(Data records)

******************************

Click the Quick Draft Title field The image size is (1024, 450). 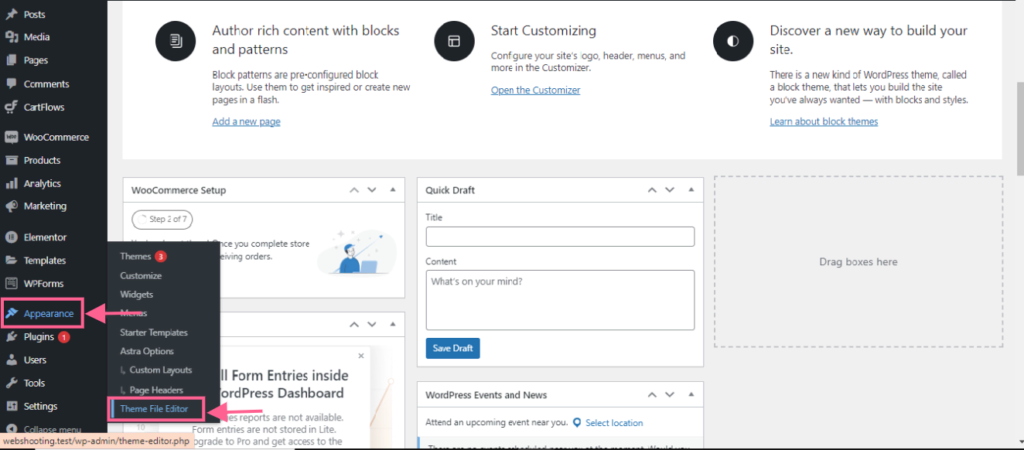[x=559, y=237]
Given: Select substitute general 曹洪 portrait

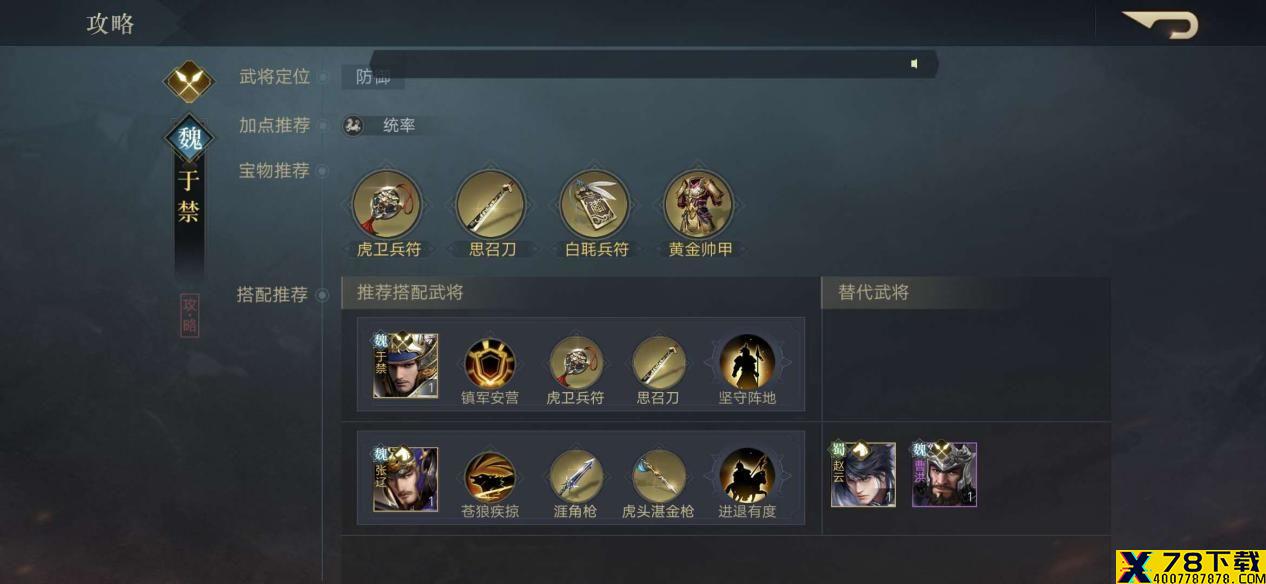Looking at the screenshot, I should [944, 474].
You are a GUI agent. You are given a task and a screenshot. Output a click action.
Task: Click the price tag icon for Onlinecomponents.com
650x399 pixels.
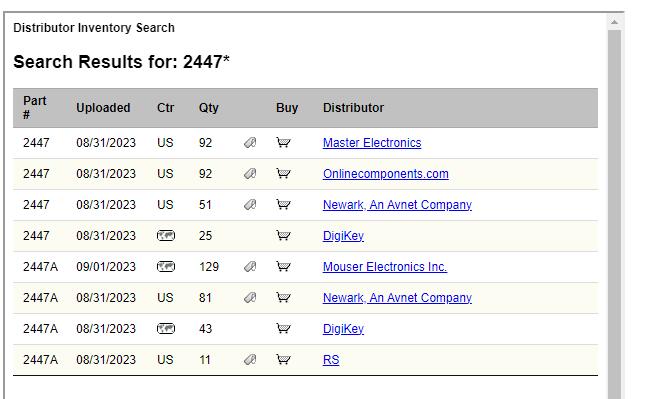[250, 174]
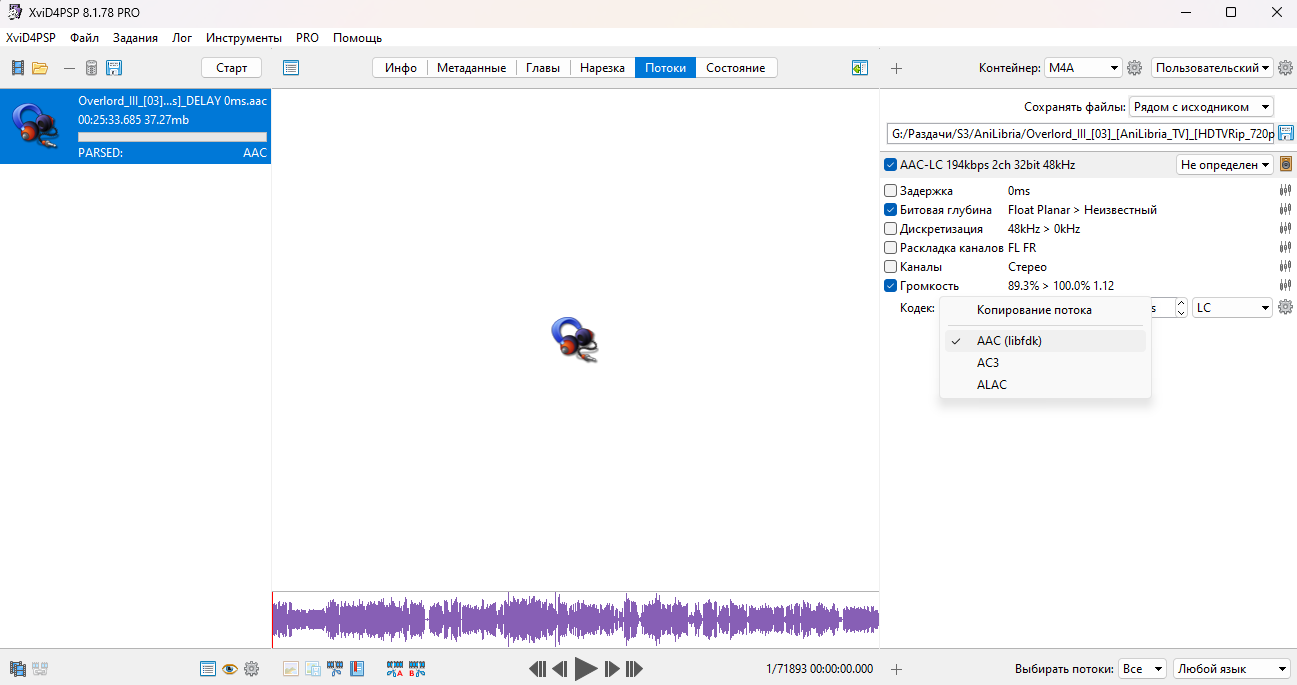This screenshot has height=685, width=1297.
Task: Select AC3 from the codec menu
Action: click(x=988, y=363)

******************************

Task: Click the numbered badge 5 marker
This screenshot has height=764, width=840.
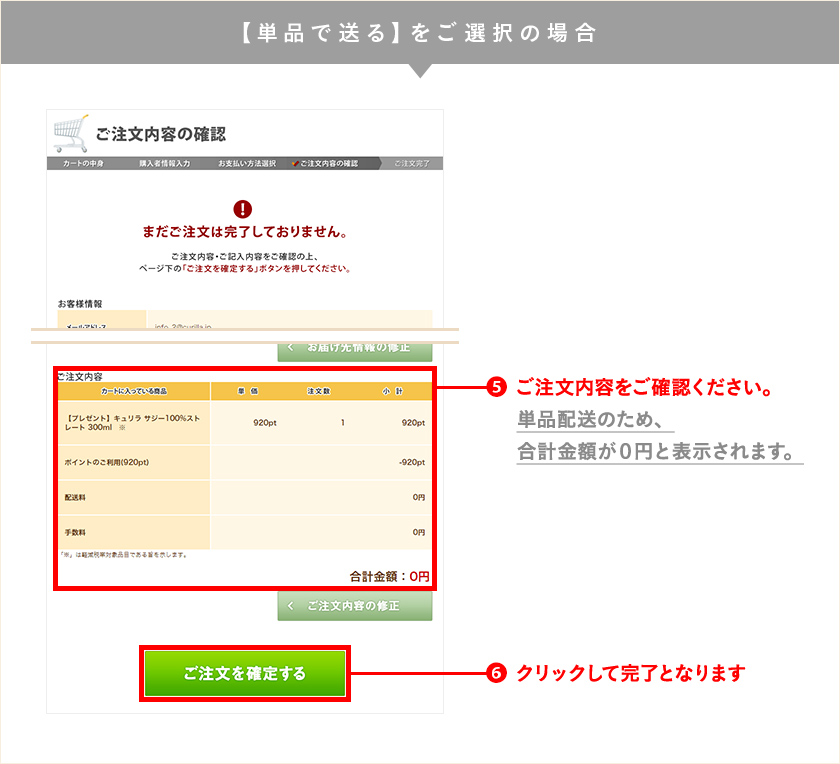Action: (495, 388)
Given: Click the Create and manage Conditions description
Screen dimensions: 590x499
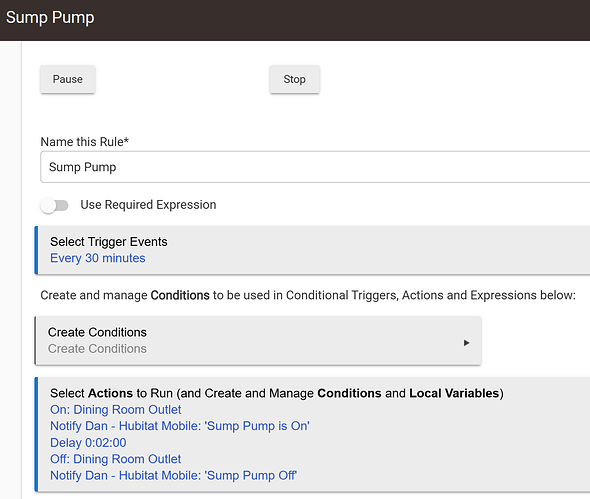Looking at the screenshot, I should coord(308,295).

******************************

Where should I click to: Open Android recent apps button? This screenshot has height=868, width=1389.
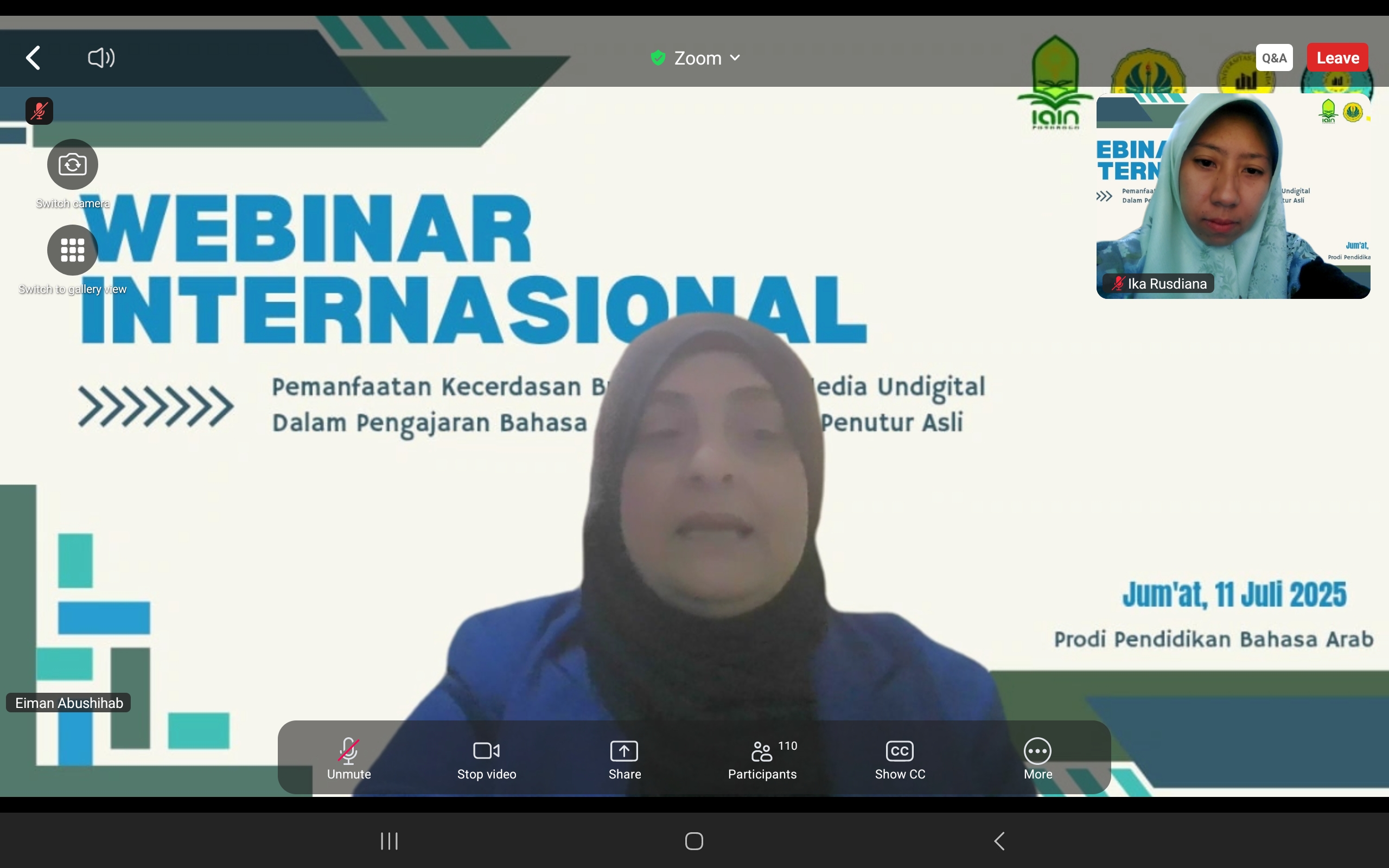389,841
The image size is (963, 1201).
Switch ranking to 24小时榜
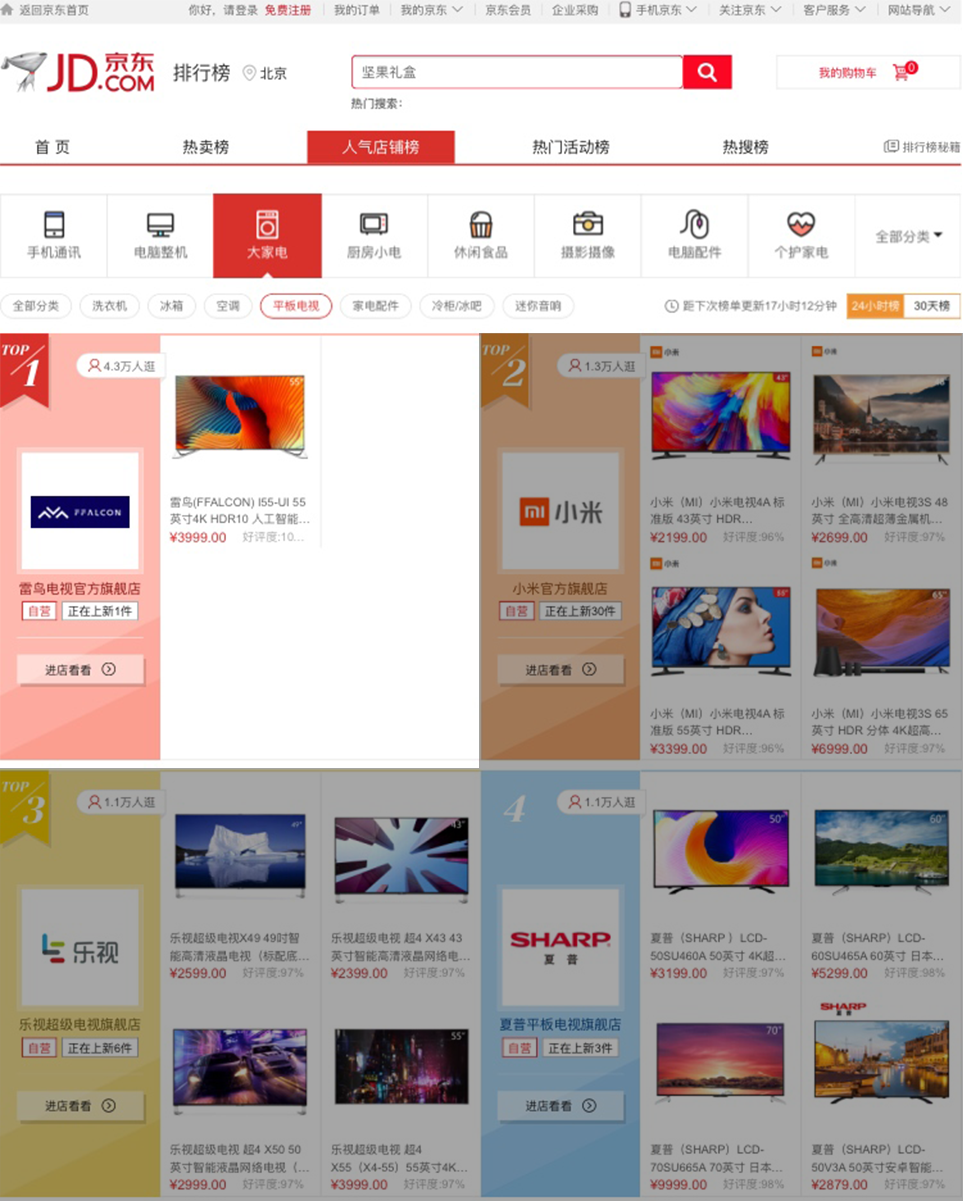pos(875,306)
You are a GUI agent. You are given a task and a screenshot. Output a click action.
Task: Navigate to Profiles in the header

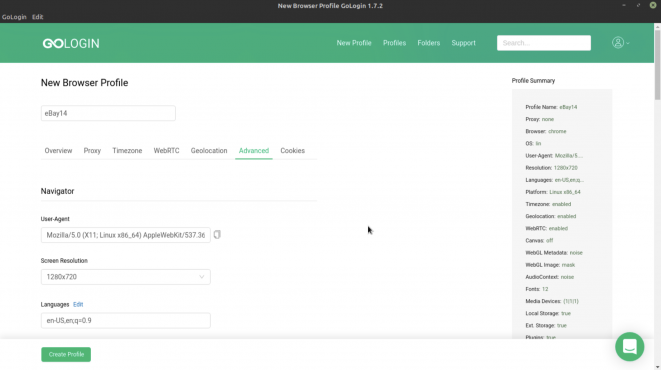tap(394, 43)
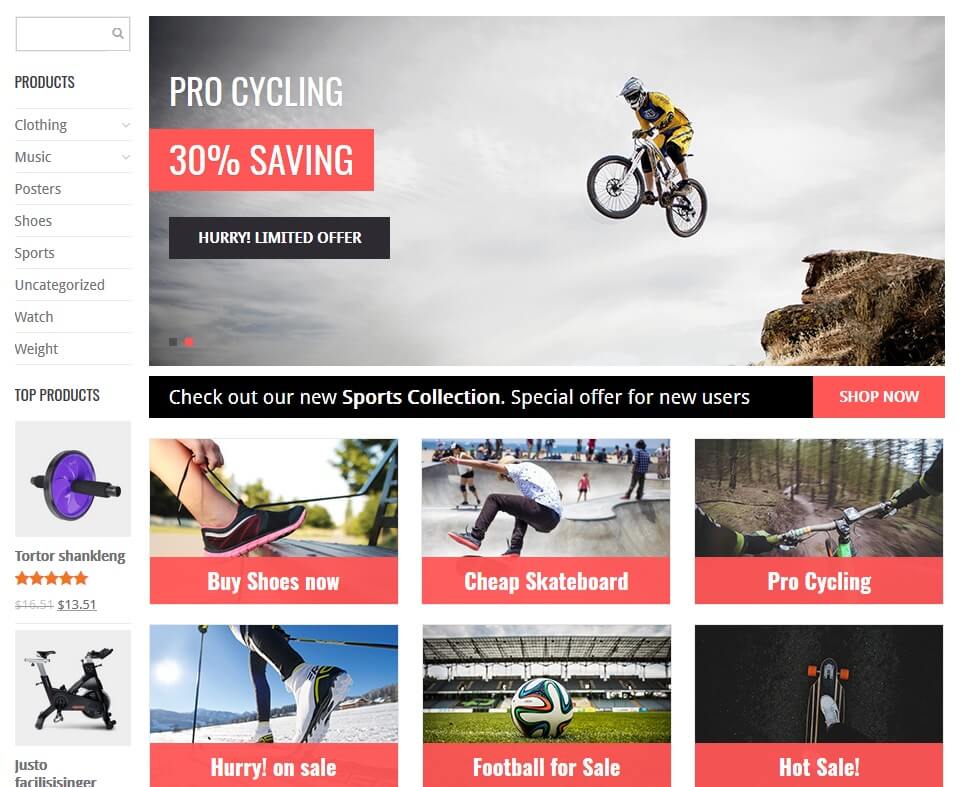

******************************

What to produce → Using the data above, output the line that has "Given: Select substitute general 曹洪 portrait", the line that has "Task: Click the price", and whatever lines fall between, each exactly as it stands and without pictures.

Written response →
Given: Select substitute general 曹洪 portrait

Looking at the screenshot, I should [944, 474].
You are a GUI agent. You are given a task and a screenshot. Output a click action.
Task: Click the price tag icon for Onlinecomponents.com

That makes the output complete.